Taos NMJesus was never one to follow man-made rules and, when He spoke with the woman at the well, He broke several. Jewish tradition considered it beneath any man’s dignity to publicly speak with a woman. Rabbinical writing taught: “Let no one talk with a woman in the street, no not with his own wife.” That a rabbi like Jesus did such a thing was scandalous. Those same writings considered women incapable of religious instruction with these words: “Rather burn the sayings of the law than teach them to women.” Jesus speaking of God with a Samaritan woman just made it more outrageous! But, we know from His interactions with women like Martha, Mary, and Mary Magdalene that Jesus wasn’t much for rabbinic tradition so His speaking with this Samaritan woman shouldn’t surprise us.

There’s one thing, however, that seems unlike Jesus in his encounter with this woman when, knowing she’s unmarried, He asks her to get her husband. She admits to having no husband but that’s not the whole truth. Jesus exposes her five previous marriages and her living with a man not her husband. The woman had to have been mortified that a stranger knew of her sordid history. While it’s possible she’d been widowed five times and was living with her brother, that seems highly unlikely. A Jewish man could divorce his wife with the slightest provocation but five marriages reflect badly on her character as do her living arrangements. Since she was drawing water at the hottest part of the day rather than the cool evening (when the village women normally would), she appears to be an outcast who’s gone from one man to another. Jesus never shamed the woman caught in adultery so why would He put this nameless woman on the spot when He knew her disgraceful history?

Prior to being asked about her husband, the woman told Jesus she wanted the living water about which He spoke. Her request was for earthly convenience rather than eternal life. It was then that Jesus inquired about her husband. His knowledge of her secrets established His credibility as a prophet and ultimately identified Him as the Messiah. Recognizing Jesus only as a prophet, she asked Him to clarify the dispute between Judah and Samaria as to the right place to worship. Jesus answered that the time had come when the location didn’t matter because true worshipers would worship the Father in spirit and in truth. She then realized that Jesus was the Messiah, the source of the living water she so desperately sought.

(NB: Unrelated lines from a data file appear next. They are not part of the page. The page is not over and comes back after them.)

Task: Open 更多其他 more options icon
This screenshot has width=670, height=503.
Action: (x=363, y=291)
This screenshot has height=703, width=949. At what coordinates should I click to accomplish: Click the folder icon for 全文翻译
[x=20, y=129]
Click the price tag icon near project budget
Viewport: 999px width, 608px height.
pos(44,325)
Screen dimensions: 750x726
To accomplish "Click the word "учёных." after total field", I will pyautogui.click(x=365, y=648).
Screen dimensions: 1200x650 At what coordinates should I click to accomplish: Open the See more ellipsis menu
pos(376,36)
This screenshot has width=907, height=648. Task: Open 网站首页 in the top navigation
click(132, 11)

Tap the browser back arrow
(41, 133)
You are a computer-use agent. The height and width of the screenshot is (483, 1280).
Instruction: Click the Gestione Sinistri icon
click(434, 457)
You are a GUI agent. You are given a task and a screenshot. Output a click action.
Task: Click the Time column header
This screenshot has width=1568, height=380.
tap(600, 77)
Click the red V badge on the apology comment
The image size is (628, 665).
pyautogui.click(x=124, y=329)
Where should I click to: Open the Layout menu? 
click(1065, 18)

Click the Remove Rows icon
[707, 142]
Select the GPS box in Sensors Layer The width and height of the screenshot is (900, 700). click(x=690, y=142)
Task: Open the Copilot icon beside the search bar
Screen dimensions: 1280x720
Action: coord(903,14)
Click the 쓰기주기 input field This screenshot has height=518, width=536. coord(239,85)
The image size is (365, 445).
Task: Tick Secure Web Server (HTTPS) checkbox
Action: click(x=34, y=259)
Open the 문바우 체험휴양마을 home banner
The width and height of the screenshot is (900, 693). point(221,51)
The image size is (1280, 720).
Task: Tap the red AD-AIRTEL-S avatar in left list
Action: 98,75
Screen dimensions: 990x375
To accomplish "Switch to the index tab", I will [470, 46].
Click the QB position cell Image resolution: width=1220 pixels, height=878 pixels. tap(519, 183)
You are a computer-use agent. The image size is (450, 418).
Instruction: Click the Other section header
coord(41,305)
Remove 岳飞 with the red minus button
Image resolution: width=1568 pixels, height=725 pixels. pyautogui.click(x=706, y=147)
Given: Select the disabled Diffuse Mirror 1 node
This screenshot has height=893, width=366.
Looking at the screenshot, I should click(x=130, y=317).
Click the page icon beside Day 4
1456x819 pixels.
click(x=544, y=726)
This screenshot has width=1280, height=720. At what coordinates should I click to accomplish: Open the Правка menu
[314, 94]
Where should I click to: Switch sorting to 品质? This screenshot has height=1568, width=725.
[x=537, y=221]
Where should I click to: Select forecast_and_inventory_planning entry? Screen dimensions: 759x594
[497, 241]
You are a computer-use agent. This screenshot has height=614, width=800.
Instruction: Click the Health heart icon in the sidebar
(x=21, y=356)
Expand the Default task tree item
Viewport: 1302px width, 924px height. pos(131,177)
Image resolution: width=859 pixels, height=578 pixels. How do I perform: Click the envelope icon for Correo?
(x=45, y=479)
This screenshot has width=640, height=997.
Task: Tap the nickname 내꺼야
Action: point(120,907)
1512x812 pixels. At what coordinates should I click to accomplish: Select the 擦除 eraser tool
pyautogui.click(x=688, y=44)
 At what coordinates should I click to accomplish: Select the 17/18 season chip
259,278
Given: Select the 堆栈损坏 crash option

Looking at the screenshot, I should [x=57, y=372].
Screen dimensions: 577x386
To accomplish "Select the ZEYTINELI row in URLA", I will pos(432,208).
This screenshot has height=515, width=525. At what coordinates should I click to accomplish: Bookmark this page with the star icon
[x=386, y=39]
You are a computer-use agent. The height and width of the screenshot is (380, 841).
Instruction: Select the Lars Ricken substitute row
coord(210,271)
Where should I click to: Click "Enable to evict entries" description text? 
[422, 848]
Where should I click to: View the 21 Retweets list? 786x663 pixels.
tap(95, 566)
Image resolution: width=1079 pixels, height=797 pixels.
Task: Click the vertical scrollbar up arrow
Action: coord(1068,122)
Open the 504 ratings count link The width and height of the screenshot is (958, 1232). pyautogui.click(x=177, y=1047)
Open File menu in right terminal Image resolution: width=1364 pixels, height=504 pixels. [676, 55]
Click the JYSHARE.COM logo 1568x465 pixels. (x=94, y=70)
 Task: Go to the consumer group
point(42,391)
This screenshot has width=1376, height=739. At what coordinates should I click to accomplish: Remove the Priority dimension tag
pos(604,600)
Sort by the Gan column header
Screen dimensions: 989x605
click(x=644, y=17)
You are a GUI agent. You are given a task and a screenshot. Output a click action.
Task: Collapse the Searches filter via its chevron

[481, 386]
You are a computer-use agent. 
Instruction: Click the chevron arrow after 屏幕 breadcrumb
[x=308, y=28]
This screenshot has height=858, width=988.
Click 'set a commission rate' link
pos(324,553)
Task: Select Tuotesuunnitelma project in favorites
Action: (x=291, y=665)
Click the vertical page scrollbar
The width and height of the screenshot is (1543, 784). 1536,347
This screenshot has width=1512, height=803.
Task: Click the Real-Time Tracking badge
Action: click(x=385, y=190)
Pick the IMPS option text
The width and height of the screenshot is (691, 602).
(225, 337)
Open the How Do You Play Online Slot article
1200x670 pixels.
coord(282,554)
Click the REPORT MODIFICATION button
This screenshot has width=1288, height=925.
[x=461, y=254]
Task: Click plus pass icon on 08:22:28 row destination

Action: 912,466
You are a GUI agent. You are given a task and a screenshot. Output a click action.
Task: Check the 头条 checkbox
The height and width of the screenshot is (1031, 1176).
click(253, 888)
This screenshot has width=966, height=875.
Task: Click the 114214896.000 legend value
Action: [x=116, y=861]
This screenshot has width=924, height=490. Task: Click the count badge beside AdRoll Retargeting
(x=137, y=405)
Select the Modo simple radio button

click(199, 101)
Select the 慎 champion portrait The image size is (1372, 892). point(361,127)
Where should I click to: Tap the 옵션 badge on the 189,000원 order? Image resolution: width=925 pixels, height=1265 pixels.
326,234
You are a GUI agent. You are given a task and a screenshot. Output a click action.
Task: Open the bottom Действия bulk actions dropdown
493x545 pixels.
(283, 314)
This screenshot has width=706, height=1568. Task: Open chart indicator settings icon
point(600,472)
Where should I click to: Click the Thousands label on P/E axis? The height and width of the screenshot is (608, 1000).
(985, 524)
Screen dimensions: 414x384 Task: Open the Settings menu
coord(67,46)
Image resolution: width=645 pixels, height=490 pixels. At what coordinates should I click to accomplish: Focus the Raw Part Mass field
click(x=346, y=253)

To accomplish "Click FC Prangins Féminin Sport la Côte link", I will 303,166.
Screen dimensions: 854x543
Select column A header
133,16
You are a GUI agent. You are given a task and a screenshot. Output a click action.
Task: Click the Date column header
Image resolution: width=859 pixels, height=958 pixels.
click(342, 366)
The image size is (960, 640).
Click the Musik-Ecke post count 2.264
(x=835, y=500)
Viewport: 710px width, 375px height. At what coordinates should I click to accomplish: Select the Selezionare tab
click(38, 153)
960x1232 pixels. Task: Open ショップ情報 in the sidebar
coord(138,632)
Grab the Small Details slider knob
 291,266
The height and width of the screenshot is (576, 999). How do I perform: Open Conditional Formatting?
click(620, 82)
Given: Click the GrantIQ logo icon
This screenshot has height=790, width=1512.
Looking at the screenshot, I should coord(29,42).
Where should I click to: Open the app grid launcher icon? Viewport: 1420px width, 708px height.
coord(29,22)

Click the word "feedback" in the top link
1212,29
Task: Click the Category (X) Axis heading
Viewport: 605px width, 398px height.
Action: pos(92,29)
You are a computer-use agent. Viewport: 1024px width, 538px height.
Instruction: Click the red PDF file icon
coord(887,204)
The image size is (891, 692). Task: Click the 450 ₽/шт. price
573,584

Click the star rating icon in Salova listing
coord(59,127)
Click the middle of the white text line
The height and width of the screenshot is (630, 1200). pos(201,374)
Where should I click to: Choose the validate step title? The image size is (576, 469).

Jesus asked the woman about her husband so she would face her sins and own up to her immorality. It is only with a humble heart that we can come to Jesus and His question was the woman’s moment of humility. Salvation comes to those who confess and repent of their sins, but the woman had to acknowledge those sins before she could repent. The living water only comes to those who know they are spiritually thirsty and salvation only comes to those who see the need for a Savior!

If we say that we have no sin, we deceive ourselves and the truth is not in us. If we confess our sins, he is faithful and just, and will forgive us our sins, and cleanse us from all unrighteousness.  If we say that we have not sinned, we make him out to be a liar, and his word is not in us. [1 John 1:8-10 (NTE)]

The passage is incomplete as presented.